I was born into a vinyl, Long Playing world, and remember when my family upgraded to stereo. The car I learned to drive on had an eight-track tape, and I’ve seen CDs replaced by electronic downloads.

But there are things that I assumed technology couldn’t touch – like live performances, especially of opera, which clings to one very astounding and antique tradition: it’s performed without amplification.

The word ‘opera’ means ‘the works.’ An opera incorporates both instrumental and vocal music that tells a story, and is acted on a stage with scenery, costumes, and lights. It’s a high form of spectacle that’s based on a simple principle of physics: vibrating airwaves make musical sound, whether it be a mallet against a drum head, wind across a reed, horsehair on a string, or air crossing vocal chords. Opera singers are the equivalent of world-class athletes; they use their well-trained bodies to produce amazing song.

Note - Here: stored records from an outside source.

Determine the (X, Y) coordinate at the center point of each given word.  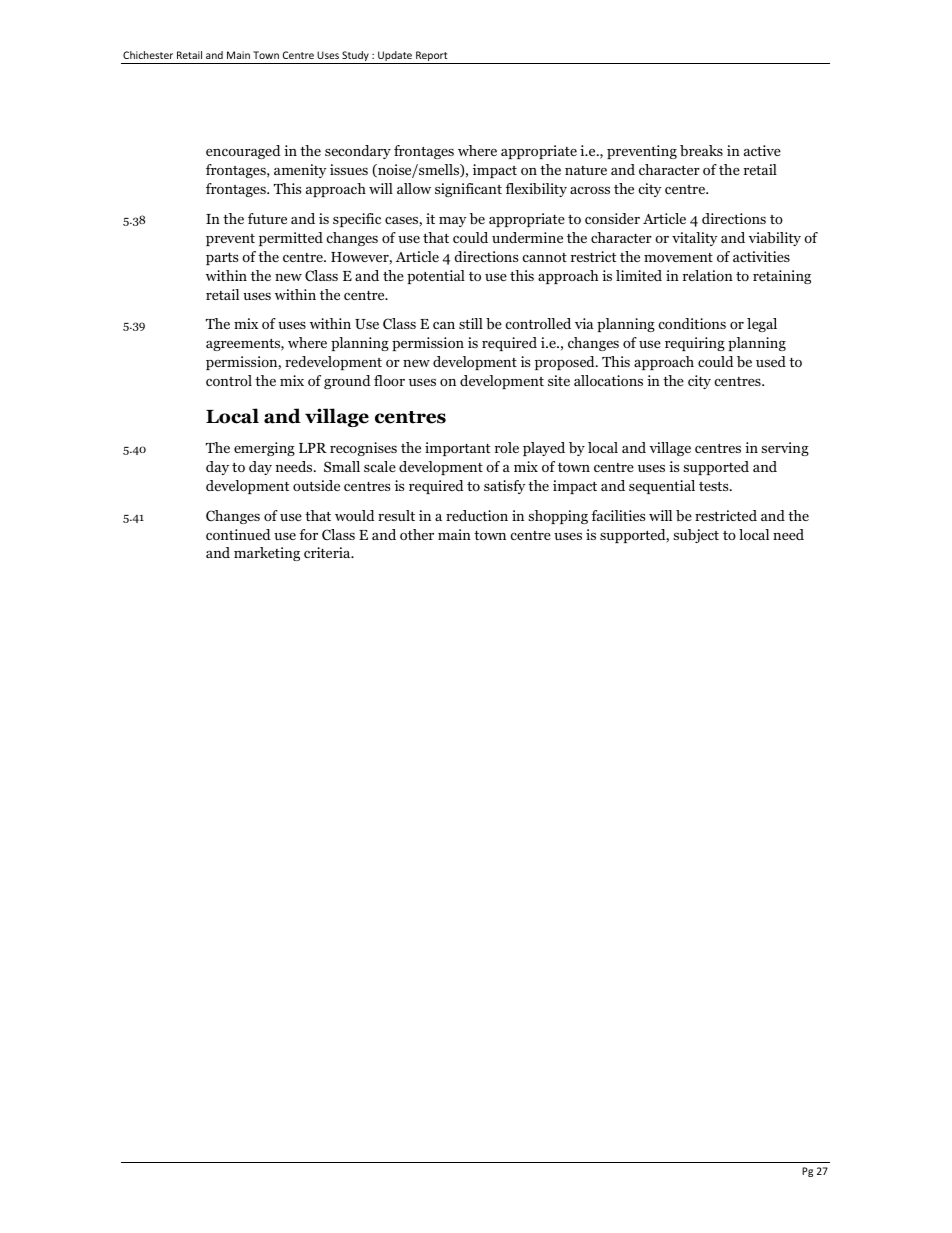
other (417, 534)
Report (432, 57)
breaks (701, 150)
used (771, 361)
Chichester (148, 55)
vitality (694, 239)
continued (238, 534)
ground (347, 382)
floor (389, 380)
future (267, 218)
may (452, 222)
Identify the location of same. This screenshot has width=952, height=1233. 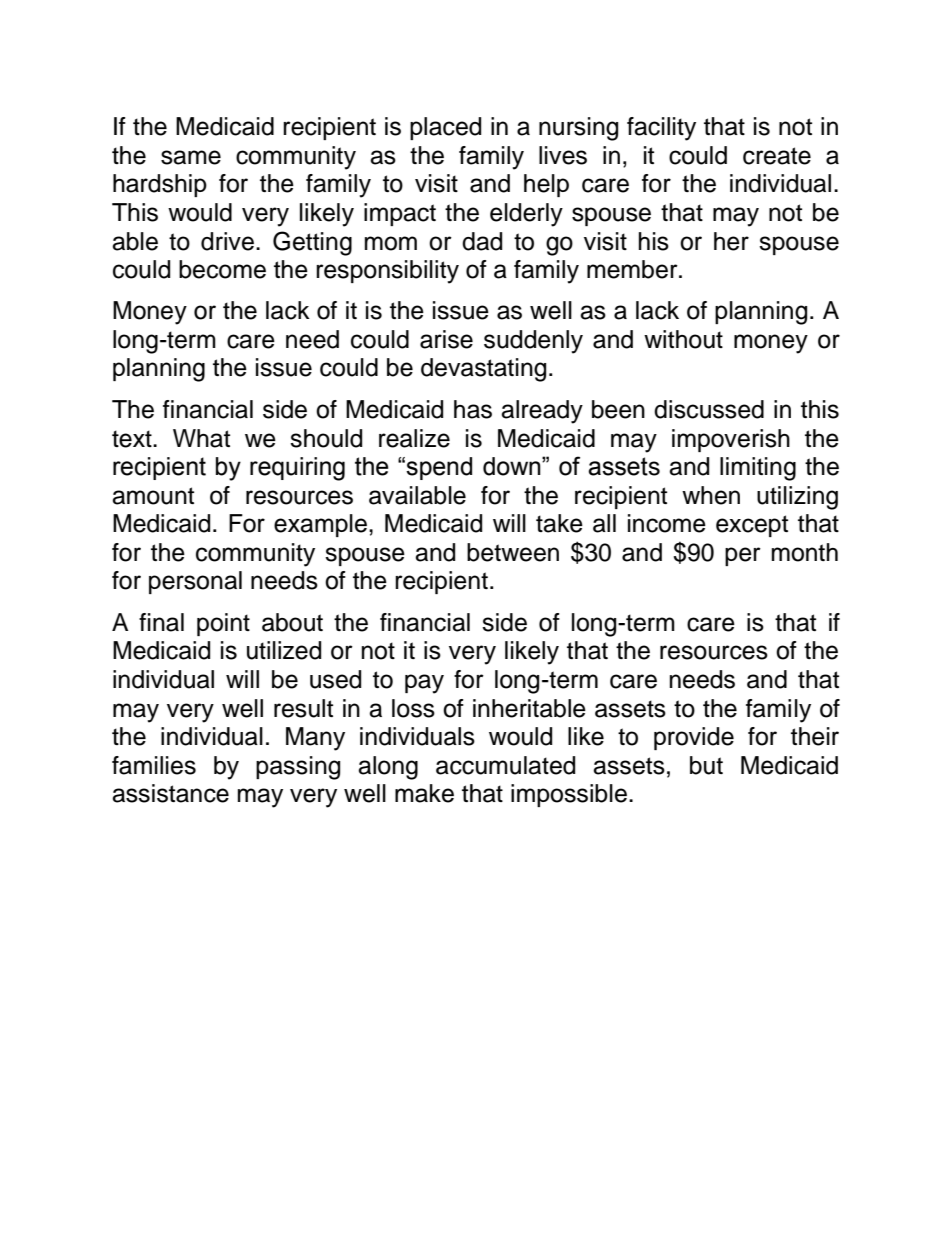
(191, 157).
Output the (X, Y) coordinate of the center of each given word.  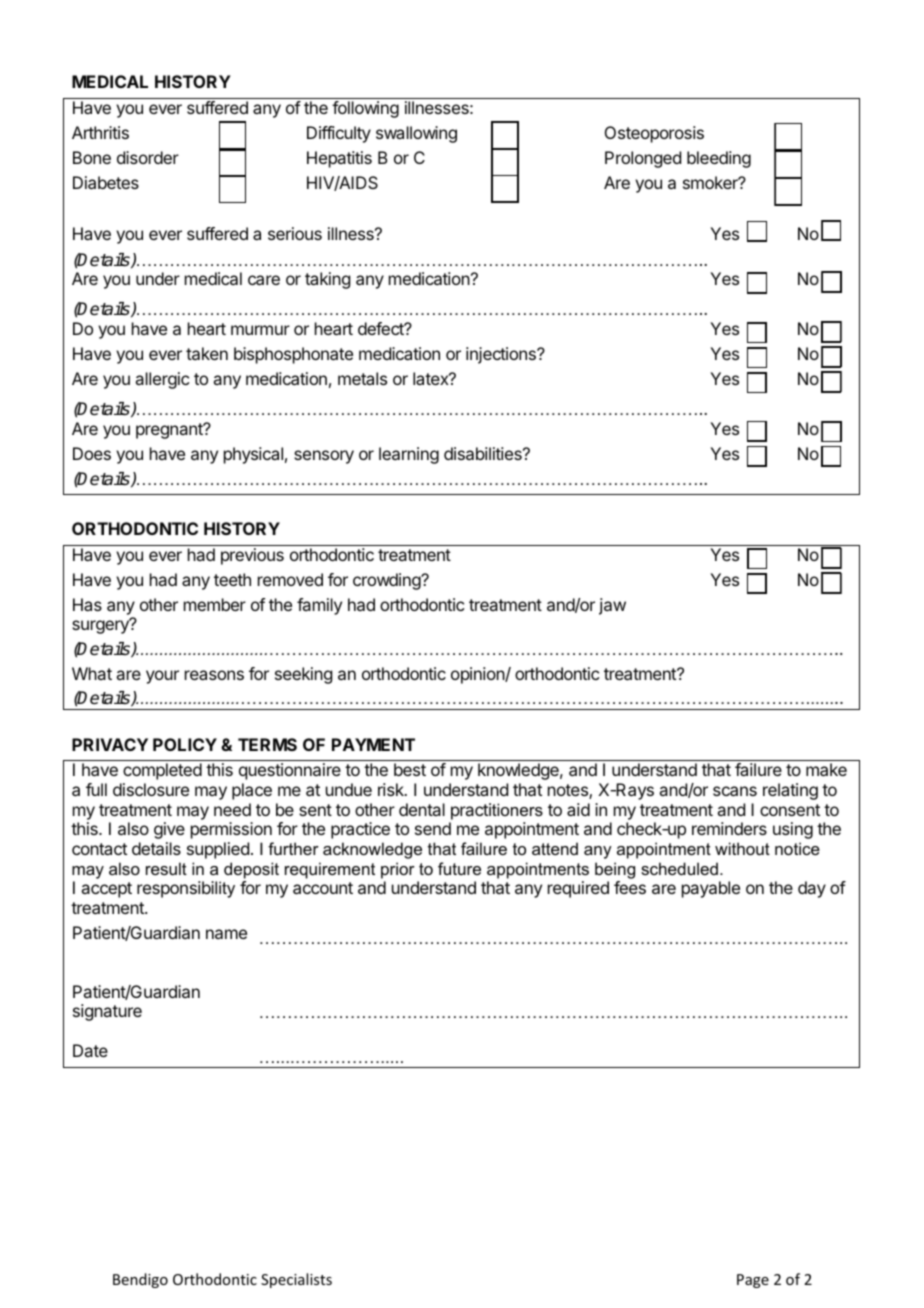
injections (502, 355)
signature (107, 1012)
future (459, 868)
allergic (162, 380)
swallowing (416, 134)
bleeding (719, 159)
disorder (148, 157)
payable (711, 889)
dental (422, 809)
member (215, 604)
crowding (387, 581)
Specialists (296, 1280)
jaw (612, 606)
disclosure (151, 789)
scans (735, 791)
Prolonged (643, 159)
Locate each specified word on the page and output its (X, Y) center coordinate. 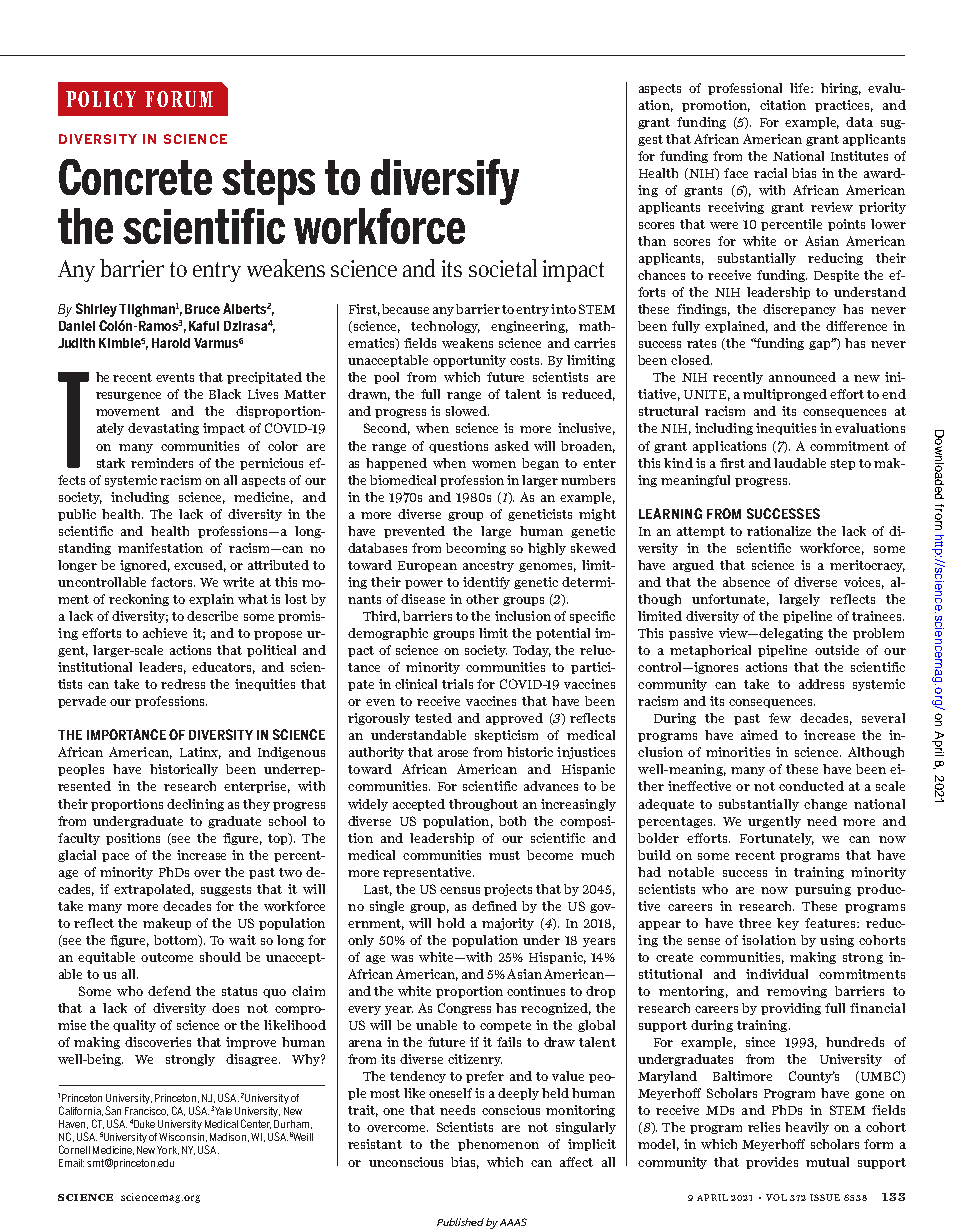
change (825, 805)
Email (71, 1163)
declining (195, 805)
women (494, 464)
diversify (445, 182)
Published (460, 1222)
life (801, 88)
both (512, 821)
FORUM (179, 99)
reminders (162, 463)
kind (678, 463)
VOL (776, 1197)
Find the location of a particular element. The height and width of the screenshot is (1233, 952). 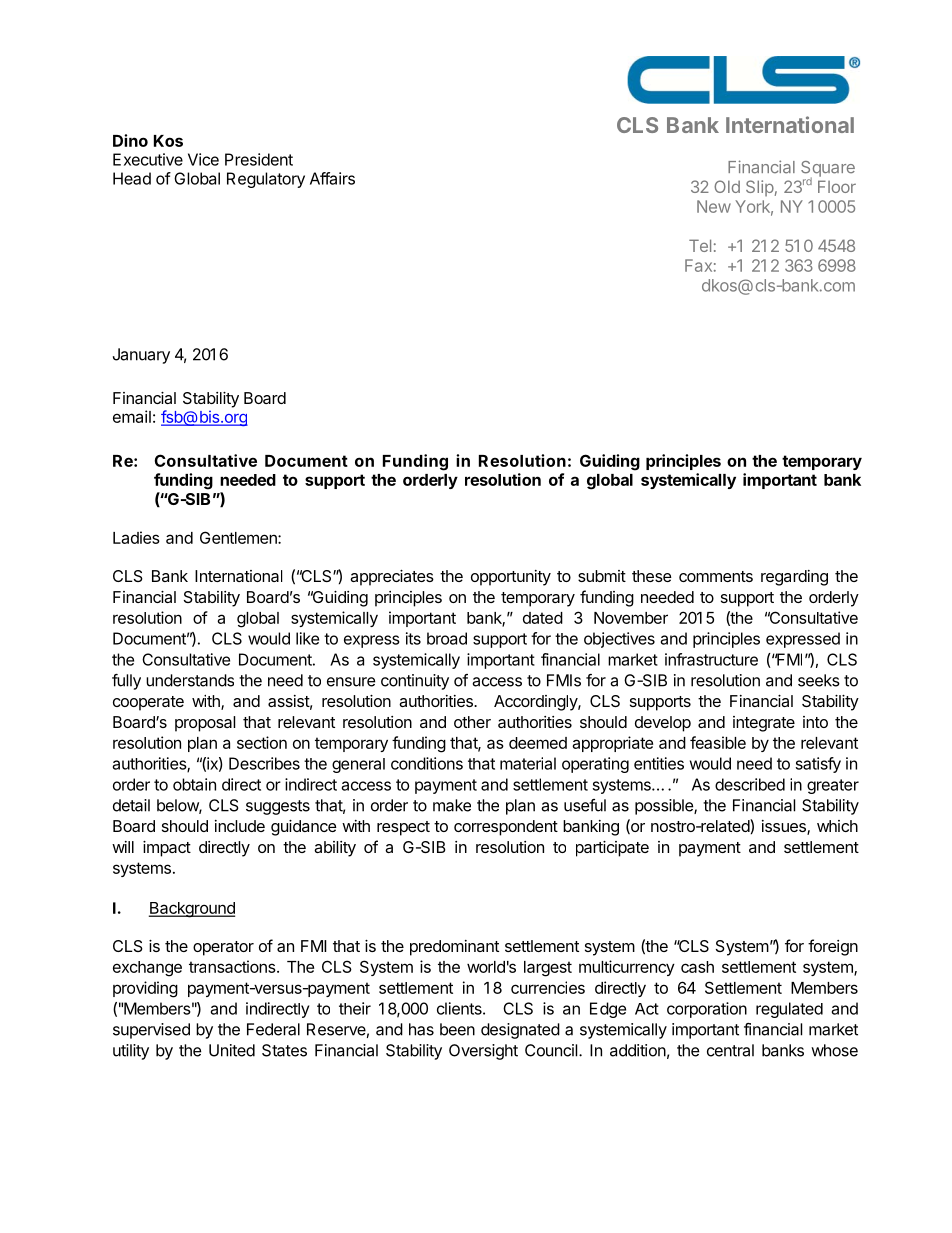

The art form originated in Europe at the end of the fifteen hundreds, and for centuries opera was the epitome of highbrow culture. Even today, good seats at one of the world-class opera houses like the Metropolitan are shockingly expensive – not even accounting for the transportation and lodging required for a fan from Vermont.

But here’s where technology plugs in. I can now spend a Saturday afternoon watching a live performance of the Metropolitan Opera via a service called Live in HD – without even leaving Vermont.

Simulcast technology allows me to sit in the historic Latchis Theater in downtown Brattleboro while watching the Metropolitan Opera at Lincoln Center in New York City – all for a fraction of the price. And all the seats are fantastic, because the camera gives an unobstructed view.

But it gets better: Between acts, simulcast audiences are treated to interviews with the principal singers, the director, the choreographer and the maestro. And when there isn’t an interview in progress, the camera stays on, giving the off-site audience a glimpse of the set-changes in progress backstage. It’s fascinating. It almost makes up for missing the raising of the chandeliers that starts every performance at the Met – a magical moment that cues the audience to willingly suspend disbelief.

Those of us in the fifty-four countries where these Met performances are beamed by satellite have other benefits. In Brattleboro, these include easy parking and Vermont’s famously casual attire.

But even the HD technology is not immune to glitches. During a recent performance, the signal broke up just after Don Giovanni burst into flames. Heavy snow interrupted the transmission, and the audience left the theater grumbling – but whether it was about missing the last few minutes of music or snow in October, I wasn’t sure.